## [Exercise details]
The range runs from the line containing "Viewport: 291px width, 185px height." to the last line of the entries. Restate those lines word for word, without the pictures.

Pixel coordinate grounding data

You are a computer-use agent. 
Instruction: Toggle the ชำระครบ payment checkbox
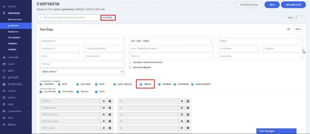tap(78, 91)
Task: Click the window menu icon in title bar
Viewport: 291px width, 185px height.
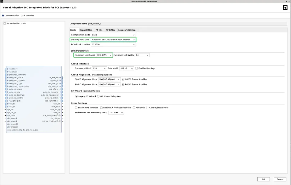Action: pyautogui.click(x=2, y=1)
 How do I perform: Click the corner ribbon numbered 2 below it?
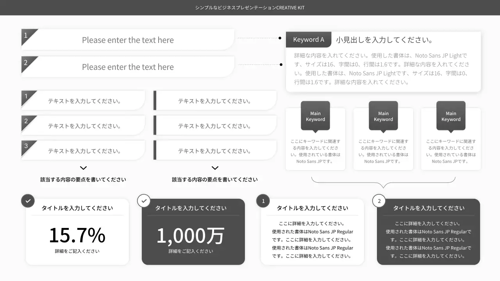click(x=26, y=64)
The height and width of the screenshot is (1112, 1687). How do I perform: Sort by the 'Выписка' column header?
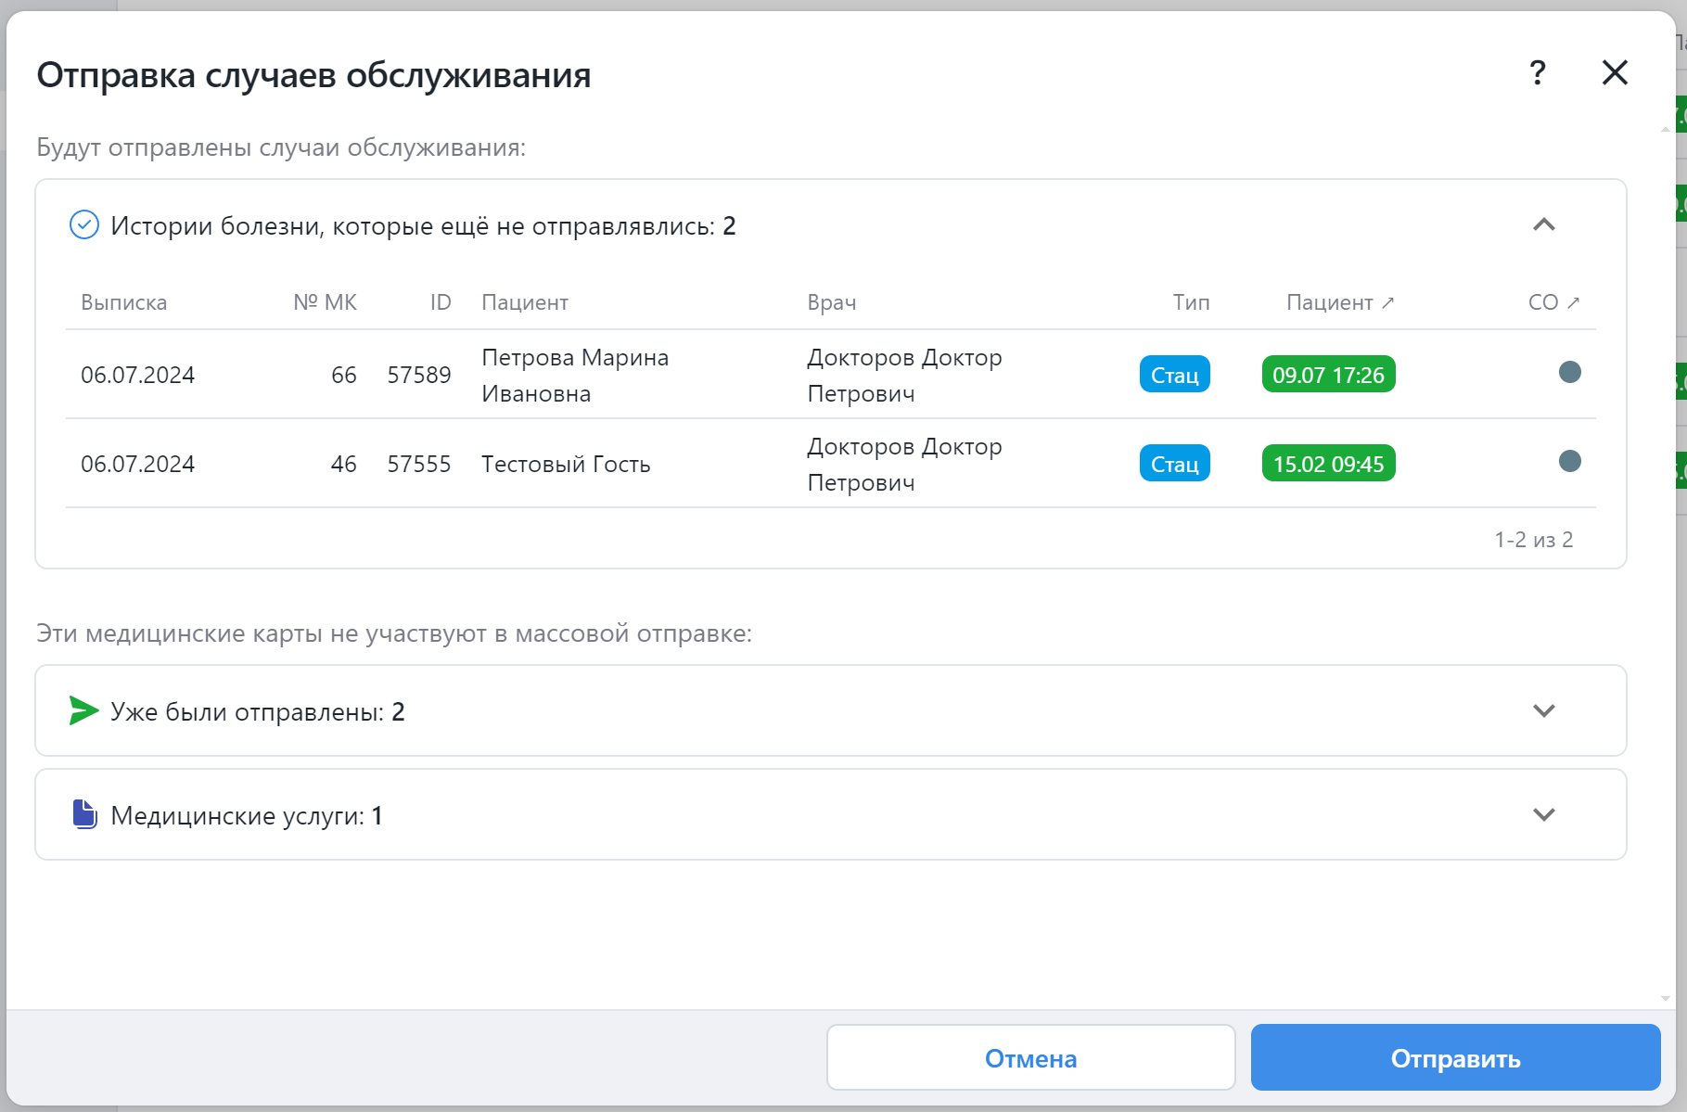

## [Reply to the exercise]
Viewport: 291px width, 185px height.
Action: pyautogui.click(x=2, y=1)
 How do I perform: Click the corner ribbon numbered 2 below it?
click(x=26, y=64)
The height and width of the screenshot is (1112, 1687). How do I perform: Sort by the 'Выписка' column header?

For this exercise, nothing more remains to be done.